Undergraduate Honors Theses

Thesis Defended

Spring 2019

Document Type


Type of Thesis

Departmental Honors


Molecular, Cellular, & Developmental Biology

First Advisor

Bradley Olwin


Skeletal muscle is essential for our everyday mobility and has the unique ability to regenerate after injury through its resident muscle stem cells (MuSCs) (Frontera, Ochala 2015, Almeida et al., 2016). When the muscle is injured, its MuSCs transition to a myoblast cell fate, proliferate and fuse to each other and into injured muscle to create and repair skeletal muscle (Wang, Rudnicki, 2012).MuSCs express many new genes required for muscle formation that are challenging to transcribe, splice and translate into protein (Bland et al., 2010). We do not yet fully understand how nascent skeletal muscle regulates new mRNAs during muscle formation.

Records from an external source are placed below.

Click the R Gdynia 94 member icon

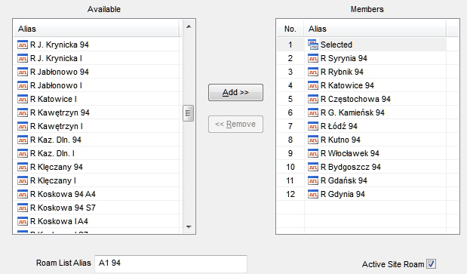313,194
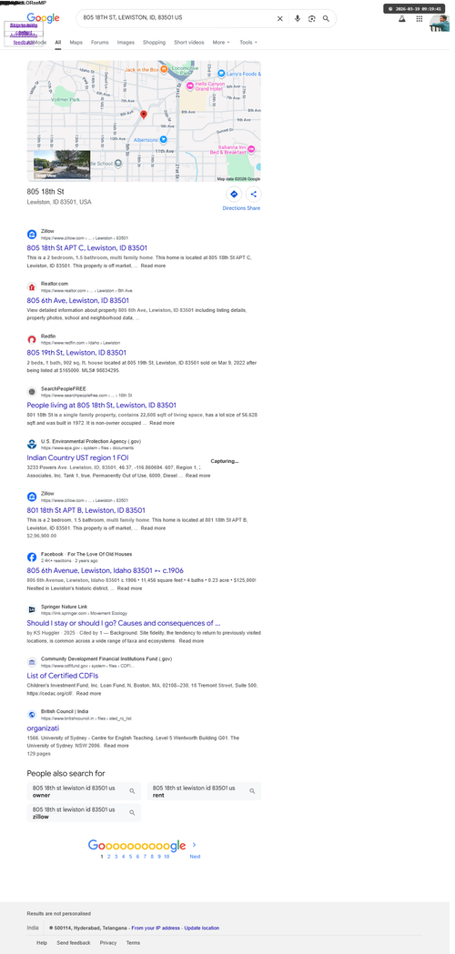This screenshot has width=455, height=954.
Task: Switch to the Maps tab
Action: 76,43
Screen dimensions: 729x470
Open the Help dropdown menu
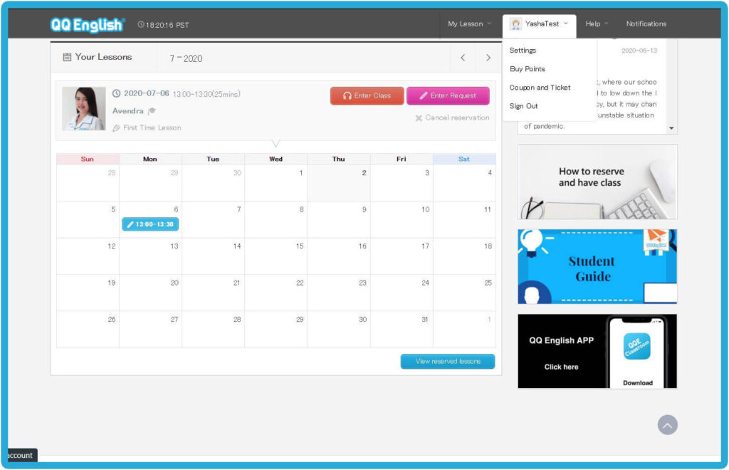point(597,24)
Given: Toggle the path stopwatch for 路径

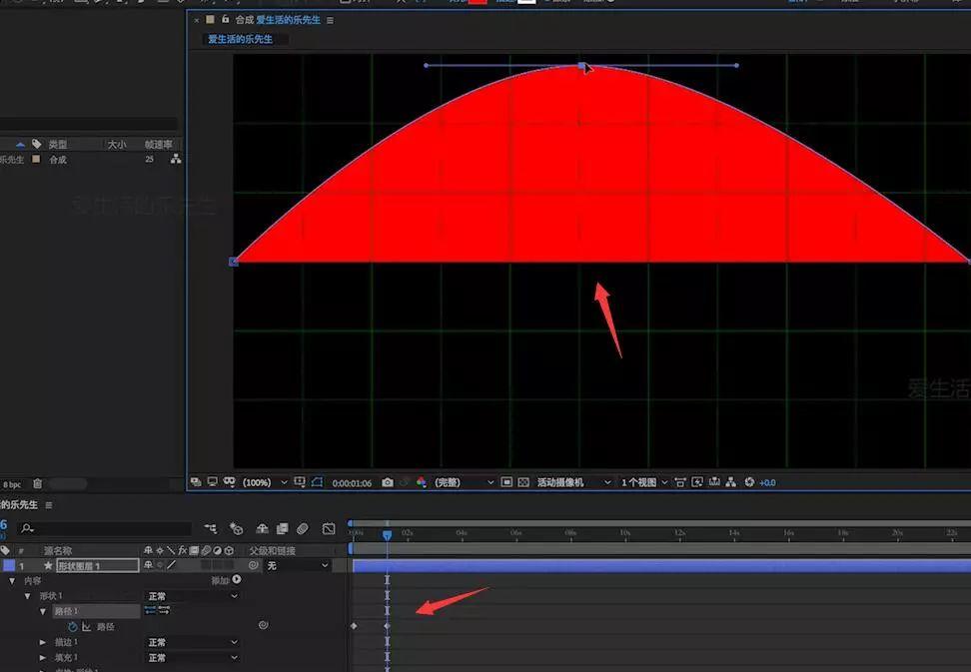Looking at the screenshot, I should click(x=73, y=626).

However, we do know that regenerating and forming skeletal muscle expresses many RNA-binding proteins (RNABPs), which may regulate mRNA during myogenesis (Apponi et al., 2011, Keene et al. 2007). I sought to identify RNABPs that regulate mRNA and elucidate their function in skeletal muscle formation. I identified that the expression of the RNABP hnRNPA2B1 is up-regulated in the nuclei of MuSCs in a mouse model of skeletal muscle regeneration. Although hnRNPA2B1 is not necessary for skeletal muscle myoblast proliferation, it supports skeletal muscle differentiation and formation. Subsequently, I found that hnRNPA2B1 binds splicing machinery mRNA which then splice myogenic transcripts. These data indicate that hnRNPA2B1 regulates mRNA splicing to support skeletal muscle differentiation and formation. Further, these findings point towards RNABPs as regulators of mRNA stability and splicing during skeletal muscle differentiation.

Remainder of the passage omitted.